We will quantify the climate risk for vulnerable population groups and the health insurance sector in two different urban contexts (Berlin center and Potsdam) representing 2 typical European cities. To this end, we will link health damage functions (numberof affected people, medical indication) to observed and simulated climate data. The focus in our showcase is on (urban) heat stress and air pollution affecting people with cardiopulmonary diseases, at the moment the most relevant impact pathway.In a second step, we will demonstrate how specific counteracting measures can help to reduce the impacts for vulnerable population groups and thereby to alleviate the costs, thereby covering measures to improve prevention, to increase resilience and to shorten recovery time.
Building on existing hospitalization and health insurance data and experiences gained in previous projects, we will quantify the sensitivity of vulnerable population (e.g. chronic sick patients with a cardiopulmonary disease) to climate variability (heat stress, often amplified by air contamination). The product is the “health damage function”, linking climate (extremes) to impacts on population (morbidity and mortality) and costs (hospitalization, medication).This “health damage function” will allow the public and private health insurances to assess the impacts (hospital admissions, numbers of days in hospitals, health care measures for those not in hospitals, deaths, etc.) depending upon a particular climate event.
We will focus on heatwaves and their induced heat stress on vulnerable groups associated with peak air pollution events. We will look at the past 5-10 years, depending on the data basis, and extend the climate database to longer time series based on long-term observations and simulated data, following the standards of OASIS LMF. The climate information linked to the damage functions are observed data, one the one hand, and in addition fine resolution air quality and climate model data to set-up the event set, representing chronic as well as extreme climate conditions.

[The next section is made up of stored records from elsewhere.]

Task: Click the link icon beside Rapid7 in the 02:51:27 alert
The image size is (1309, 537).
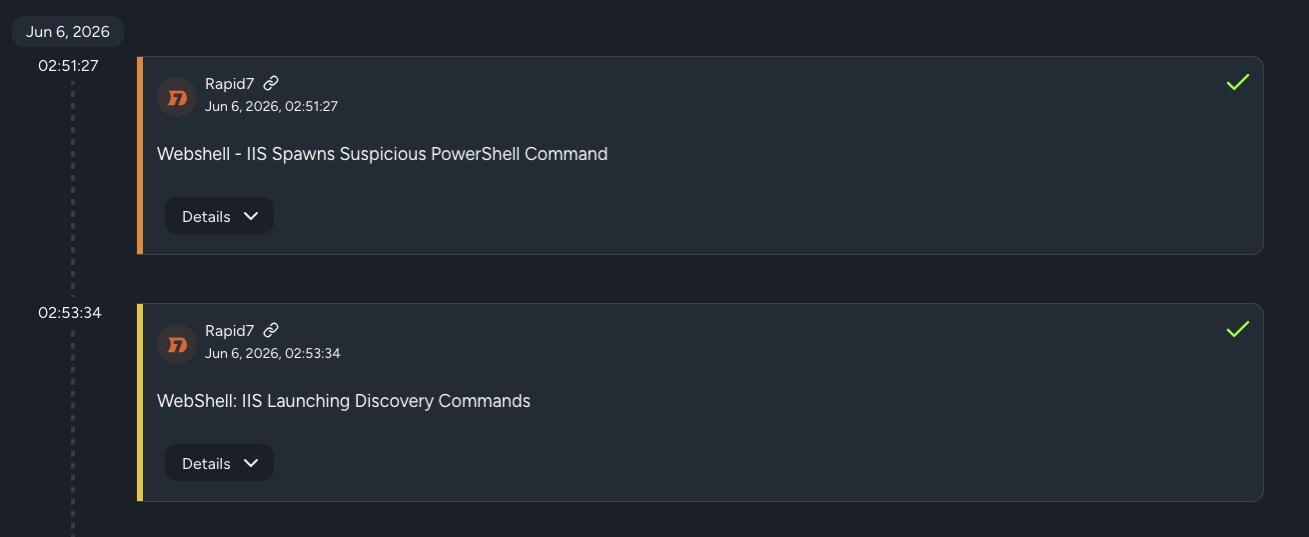Action: [271, 83]
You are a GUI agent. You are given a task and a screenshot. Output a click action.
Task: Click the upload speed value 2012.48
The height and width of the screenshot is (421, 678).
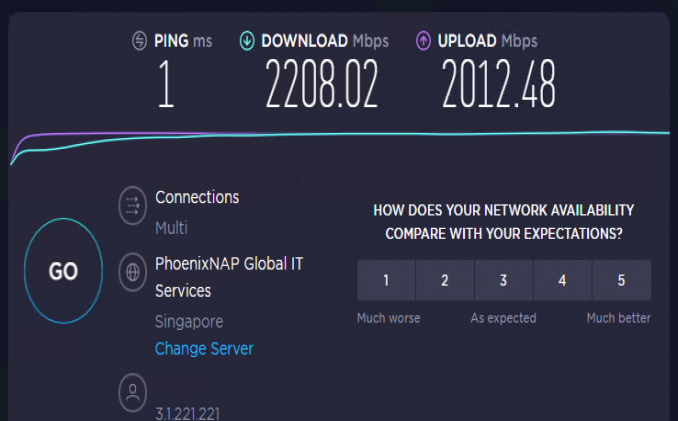497,88
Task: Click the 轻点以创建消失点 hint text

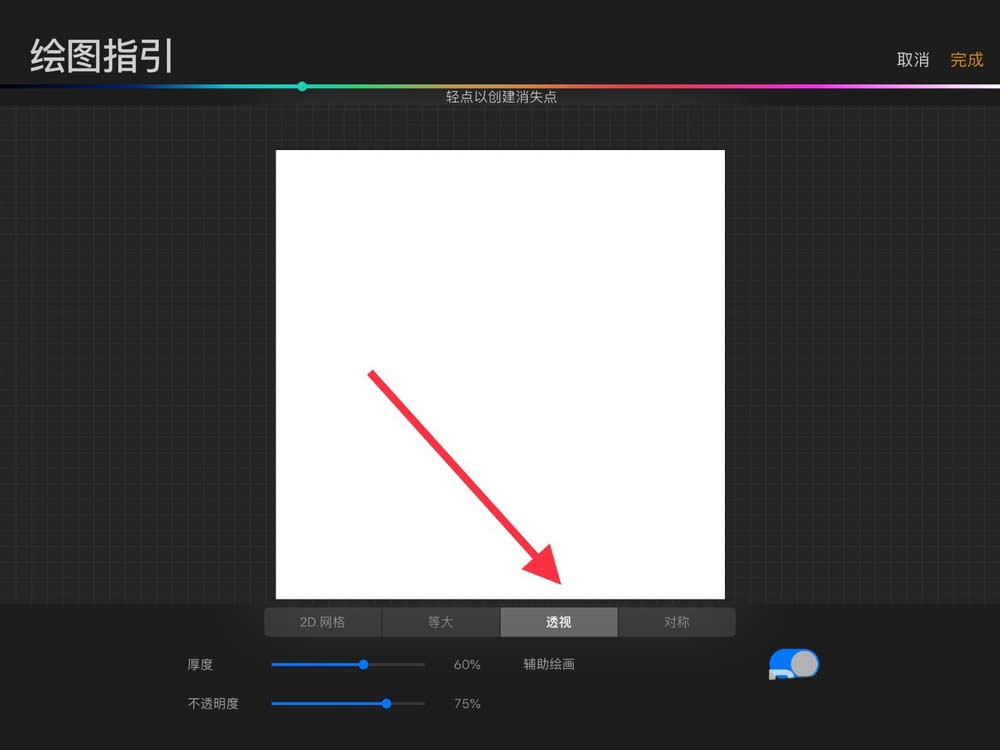Action: coord(500,97)
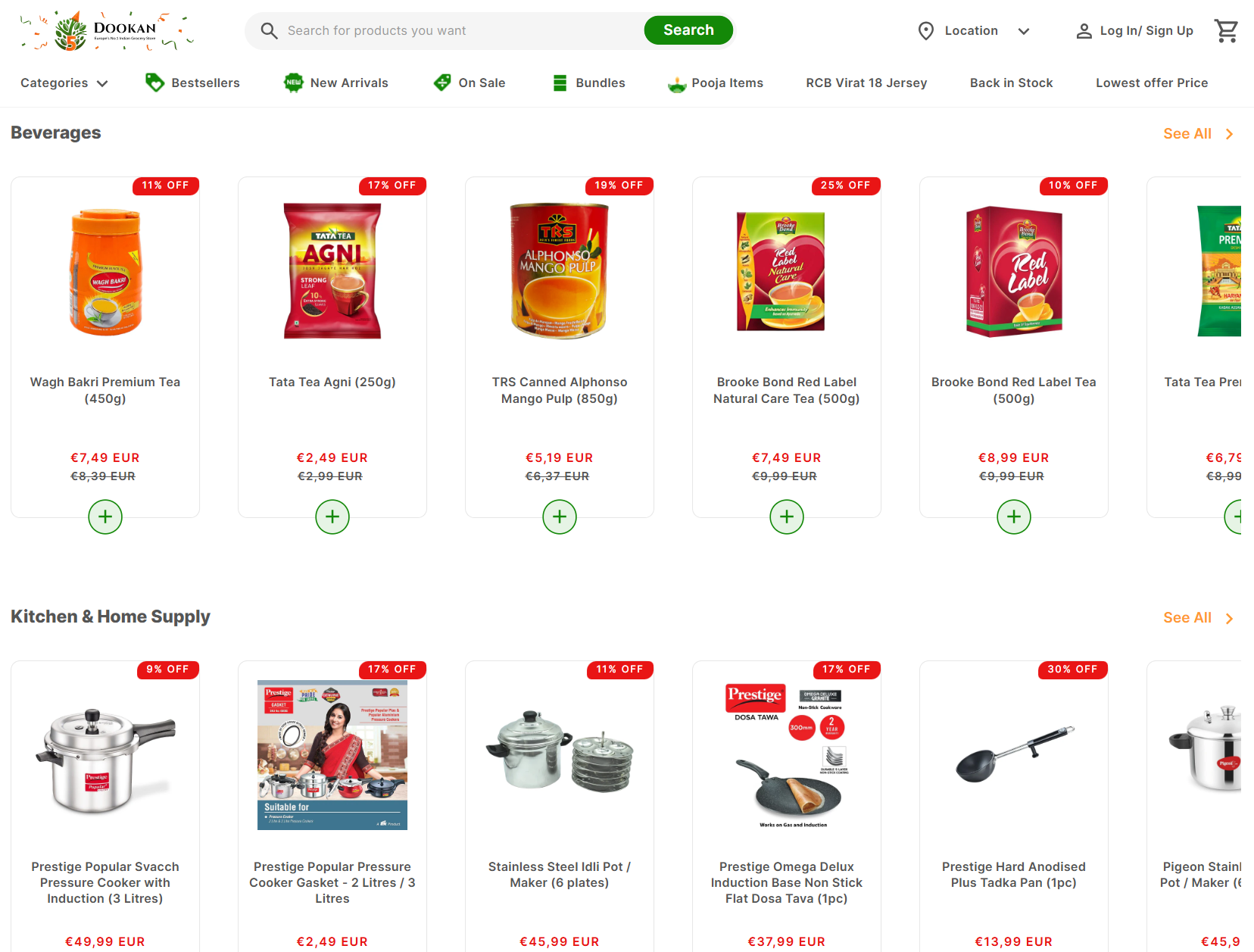Open the Bestsellers menu item
1254x952 pixels.
(192, 83)
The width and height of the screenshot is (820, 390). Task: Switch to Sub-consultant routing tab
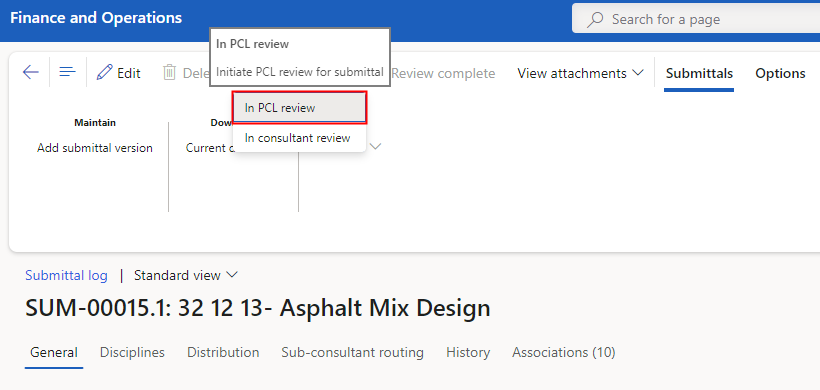click(x=352, y=353)
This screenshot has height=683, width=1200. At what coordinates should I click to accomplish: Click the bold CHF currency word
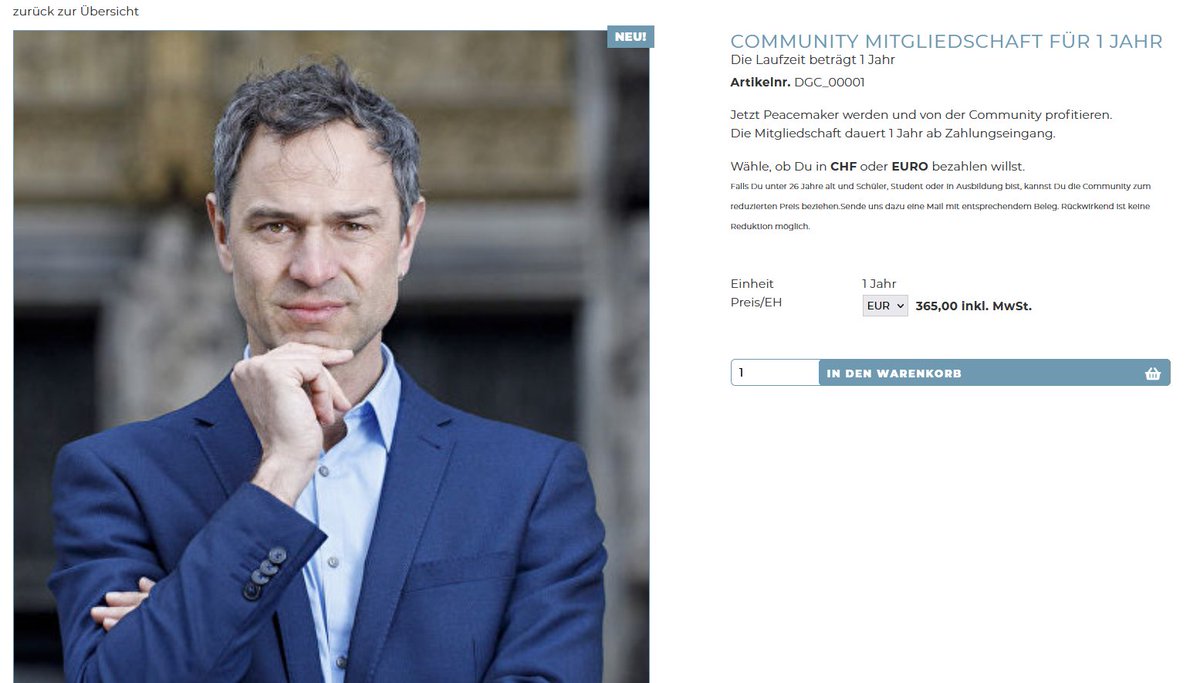843,166
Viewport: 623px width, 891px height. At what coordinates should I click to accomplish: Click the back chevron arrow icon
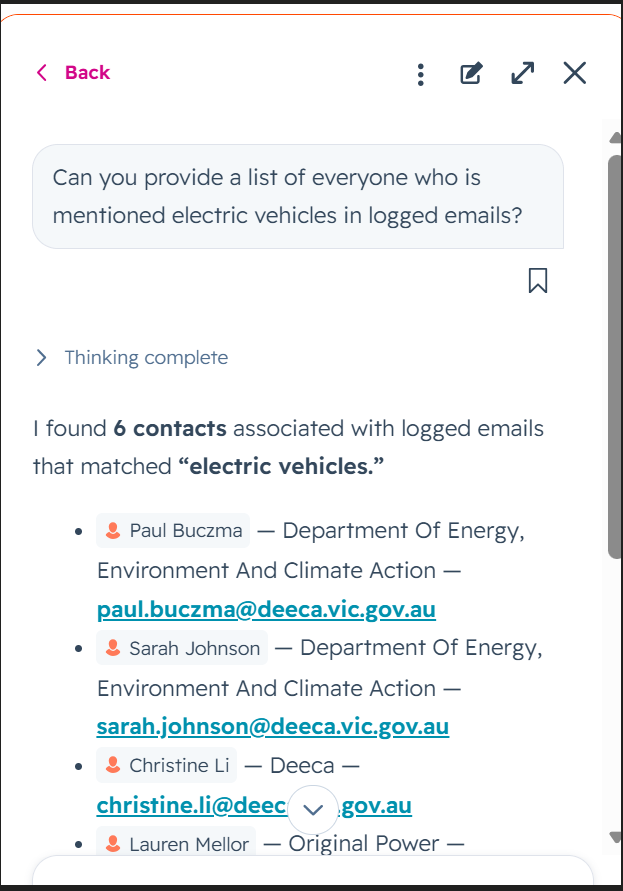pyautogui.click(x=41, y=73)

A second focus is on counteracting measures which help to mitigate negative effects for vulnerable population groups, and as a result to minimize the costs for hospitalization and medication. One of the adaptation measures is to establish ideal room temperatures during and outside periods of heat stress and cold chills for pulmonary patients and patients with other chronic conditions, thereby maximizing the benefit for convalescence of high-risk patients (Charité operates such climate chambers or patients rooms, which will serve as a demonstrator).
A measure to increase the resilience of vulnerable people is to use these rooms for medically controlled adaptation to heat stress. The measures can be accompanied by telemedicine to monitor vulnerable people in their domestic environment.Data handling will follow the general guidelines of good scientific practice. Patient data will be acquired and stored pseudonymously and will be published in an anonymous form. Signing the study agreement form allows the utilization of his/her personal data in line with the study guidelines until cancelled. The permission can be withdrawn at any time and without giving reasons
We will showcase the situation in a mid-size German city (Potsdam) and in Berlin Center, representing two typical urban cases in Europe.